No one else really seemed interested in the actual probability of Scolari succeeding in a European league, with all the attention going towards the fact he was a World Cup winning manager. Christ, Avram Grant could have won the World Cup with the players Scolari had to work with. Ronaldo, Ronaldinho, Rivaldo and Roberto Carlos were amongst the superstars Scolari had to pick from, before we even mention the mighty Kleberson! No seriously, who the fuck couldn’t win the World Cup with that team?
That aside, nobody seemed arsed to look and see whether previous South American World Cup winning managers made a success of their careers in the domestic leagues of Europe. I did and unsurprisingly, I found the answer I was looking for. No South American World Cup winning manager had made a success of their career in the domestic leagues of Europe, not a single one. Yet Chelsea were favourites to win the league because their new managers won the World Cup with some of the most talented footballers of the modern era!

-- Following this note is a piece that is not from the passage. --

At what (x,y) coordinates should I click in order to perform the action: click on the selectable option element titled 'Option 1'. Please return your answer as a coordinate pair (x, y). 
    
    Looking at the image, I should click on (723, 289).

Not much attention was paid to the fact he had five years with a supremely talented Portugal side, yet massively underperformed with them. Losing to Greece in the final of Euro 2004, when they were the host nation, losing in the semi-finals of the World Cup two years later, before only reaching the quarters in the most recent European Championships. In fact, in a career spanning 26 years, he has just 15 trophies to his name and some of them were from bloody Kuwait! What was the hype all about?
So Scolari has been sacked and Chelsea are on the look-out for a new manager. If United win our game in hand we’re 10 points clear of them.
Chelsea have a more talented squad and were undone last year only by a United team elevated by Ferguson and the league’s best player in Cristiano Ronaldo. This season, Chelsea have a canny manager of their own, while Ronaldo looks set to miss the first two months of the season for United. With the margins at the top as slim as they have been in nearly a decade, Chelsea don’t hope to win the league, they expect it. If they don’t manage it, Phil Scolari could be out of work come May.
How optimistic was that?! May? A whole season in charge? This is bloody Chelsea we’re talking about! Who knew the price of success would be so high? Probably not Roman Abramovich, unlikely so for Peter Kenyon, and certainly not for Luiz Felipe Scolari… yet another Chelsea manager used, abused and out the door.
Chelsea were our only real threat for the title this season and their decision to sack their manager now hands it to us on a plate. Cheers Kenyon, you wanker.